→ 課題内容:
a) 読解テキストで、『狐火の辻』を読む前に読んでいて良かったとされている作品は何か。
b) 読解テキストから、「ただし、多元宇宙なので、本線」と「順だと怖さが半減すると思う。」の間の部分を、両端の語句も含めて引用せよ。

→ 読解テキスト:
>>>>>
超人ロック 憧憬

「ロックインザボックス」

『ペアペアライサンダー』にはロンウォールが出てきたりして、超人ロックと共通宇宙だと思っていたが、ちょっと違う感じの二人。そこに、ちょっと違う感じの超人ロックが現れて、多元宇宙のたくさんの超人ロックの戦いに巻き込まれる。

ただし、多元宇宙なので、本線のロックより殺伐とした性格のロックが次々出てきて・・というセルフパロディーの楽しい一品だった。「黄昏の戦士」という『黄金の戦士』のキャラクター風の狂人が出てくるものなどあったのを思い出した。

「憧憬」

絶筆。第4話の荒れた絵は、しかし、初期のころの超人ロックの面影が見えて、趣があった。最終話はアシスタントによる作画らしく、絵はうまくてきれいだけれど、聖悠紀とは違う絵だった。ただ、無理に似せないのが良かったのかも、とは思った。絵面を似せるイタコ漫画でなくて良かったのだと。

狐火の辻

これを読む前に『狂い壁 狂い窓』を読んでいて良かった。

もしも未読の人がいたら、本作より前に読んだ方が良い。逆順だと怖さが半減すると思う。

ホラーのような怪事件、不気味な噂が人の仕業として解明されるというミステリーの王道的な話なのだが、独特の手触りがある。『虚無への供物』に触発されて新時代の奇書となった『匣の中の失楽』を世に問うただけあって、本作も『虚無への供物』とどこか似た味がする。本作はいわゆる「アンチミステリ」ではないと思うので、作品としては全然違うのだけれど、「寄る辺ないさみしさ」のようなものがそこはかとなく漂っている気がする。

致死線の彼方

「致死線の彼方」

自主性を奪われたウェイデンバーンを乗せたまま銀河系船団はフロストルービンに突入するが、セト=アポフィスの策で《ソル》がコースを外れてしまう。プルーク・トーセンの意識片と対話したローダンはタウレクと共に《ソル》を追跡し、コースを元に戻す。

「エネルギー圃場の危機」
<<<<<
→ 提供データ:
>>>>>
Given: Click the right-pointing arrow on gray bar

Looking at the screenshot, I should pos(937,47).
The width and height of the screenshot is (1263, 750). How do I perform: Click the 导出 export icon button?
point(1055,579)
<<<<<
>>>>>
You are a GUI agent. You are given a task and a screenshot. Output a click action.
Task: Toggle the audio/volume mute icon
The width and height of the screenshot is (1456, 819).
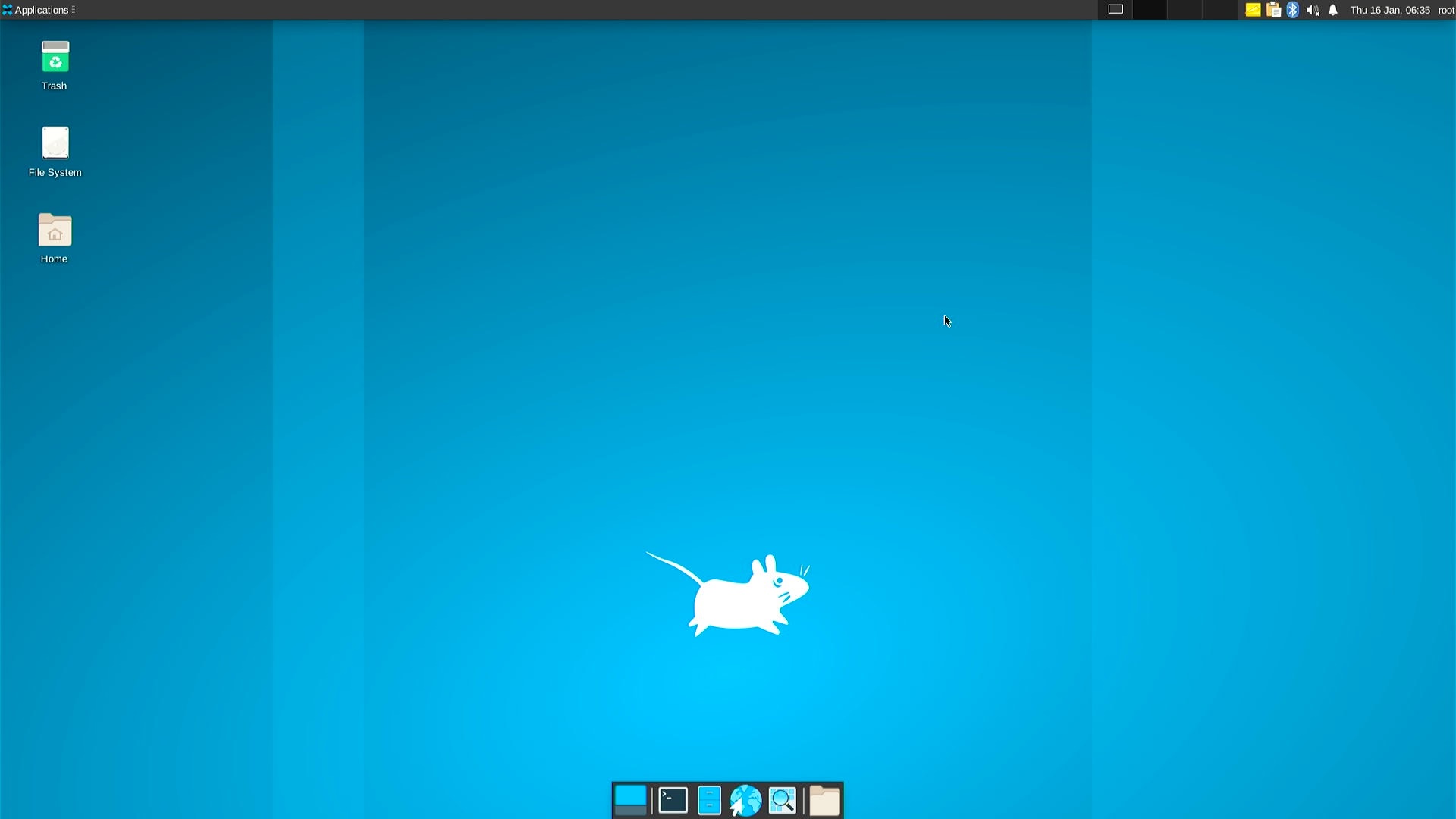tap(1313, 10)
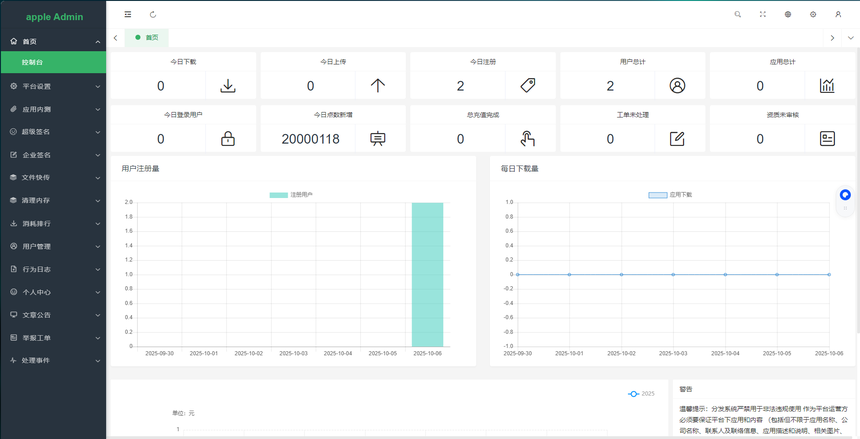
<<<<<
>>>>>
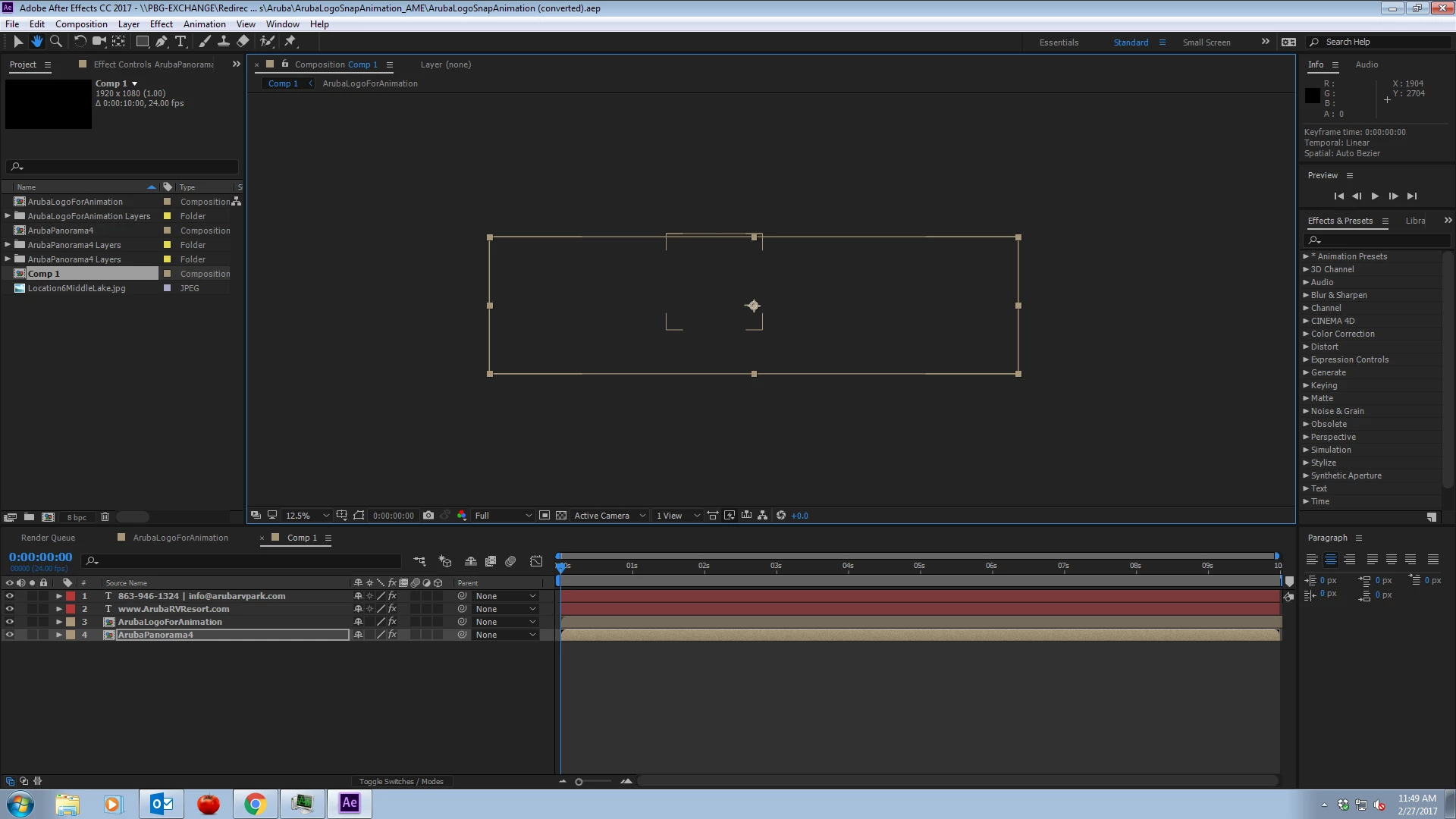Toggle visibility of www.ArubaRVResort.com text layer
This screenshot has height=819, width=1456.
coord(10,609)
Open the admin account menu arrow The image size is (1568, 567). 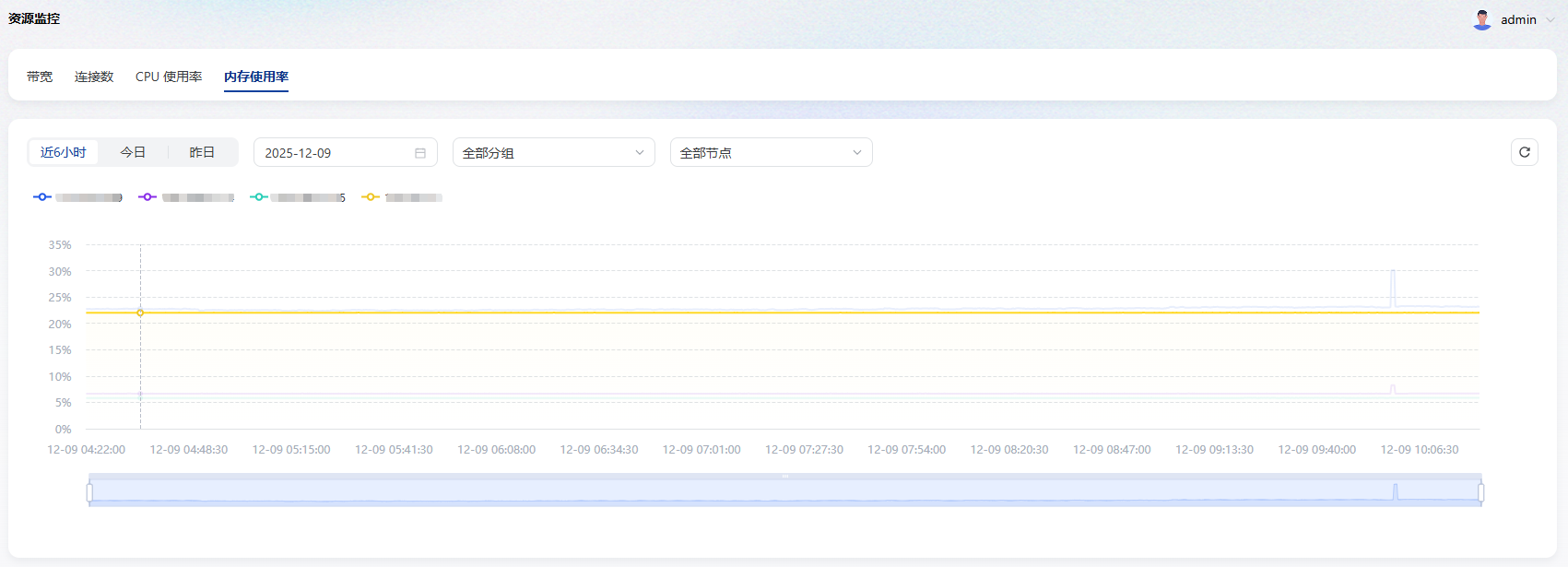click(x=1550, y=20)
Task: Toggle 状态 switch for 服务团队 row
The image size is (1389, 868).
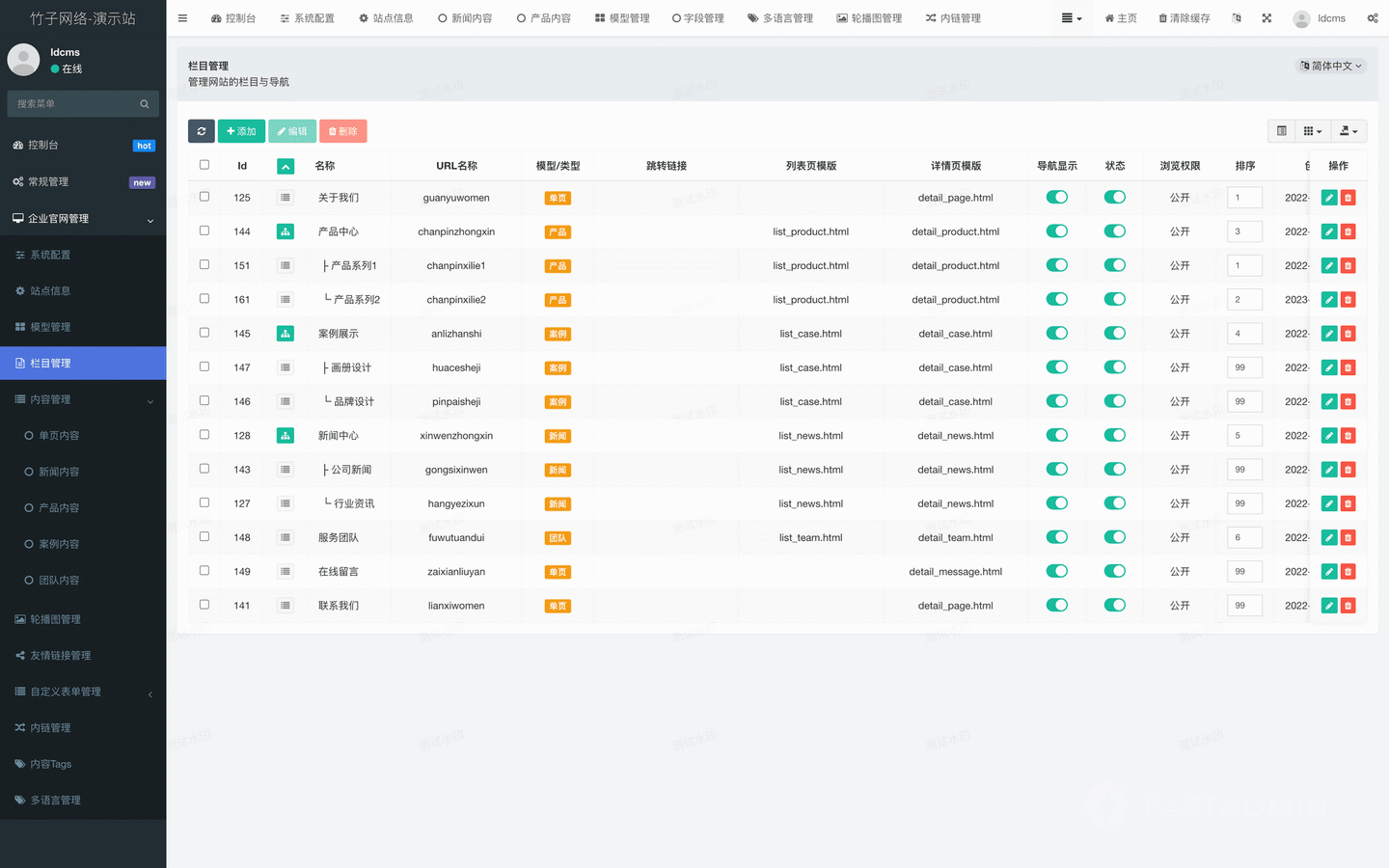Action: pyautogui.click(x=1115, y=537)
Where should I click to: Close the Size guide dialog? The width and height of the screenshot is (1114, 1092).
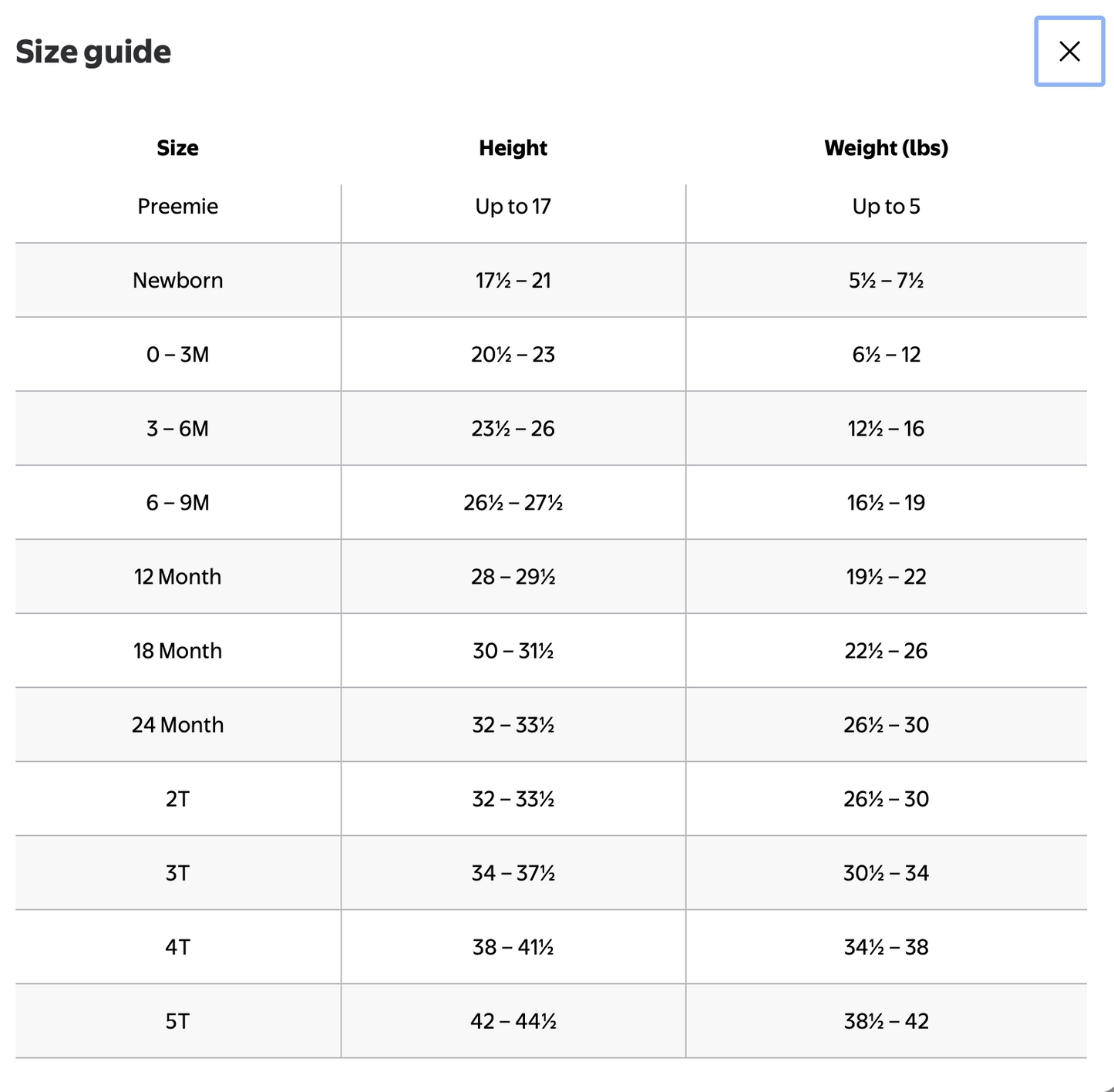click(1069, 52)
<<<<<
→ 課題別の結果:
a) 『狂い壁 狂い窓』

b)
ただし、多元宇宙なので、本線のロックより殺伐とした性格のロックが次々出てきて・・というセルフパロディーの楽しい一品だった。「黄昏の戦士」という『黄金の戦士』のキャラクター風の狂人が出てくるものなどあったのを思い出した。

「憧憬」

絶筆。第4話の荒れた絵は、しかし、初期のころの超人ロックの面影が見えて、趣があった。最終話はアシスタントによる作画らしく、絵はうまくてきれいだけれど、聖悠紀とは違う絵だった。ただ、無理に似せないのが良かったのかも、とは思った。絵面を似せるイタコ漫画でなくて良かったのだと。

狐火の辻

これを読む前に『狂い壁 狂い窓』を読んでいて良かった。

もしも未読の人がいたら、本作より前に読んだ方が良い。逆順だと怖さが半減すると思う。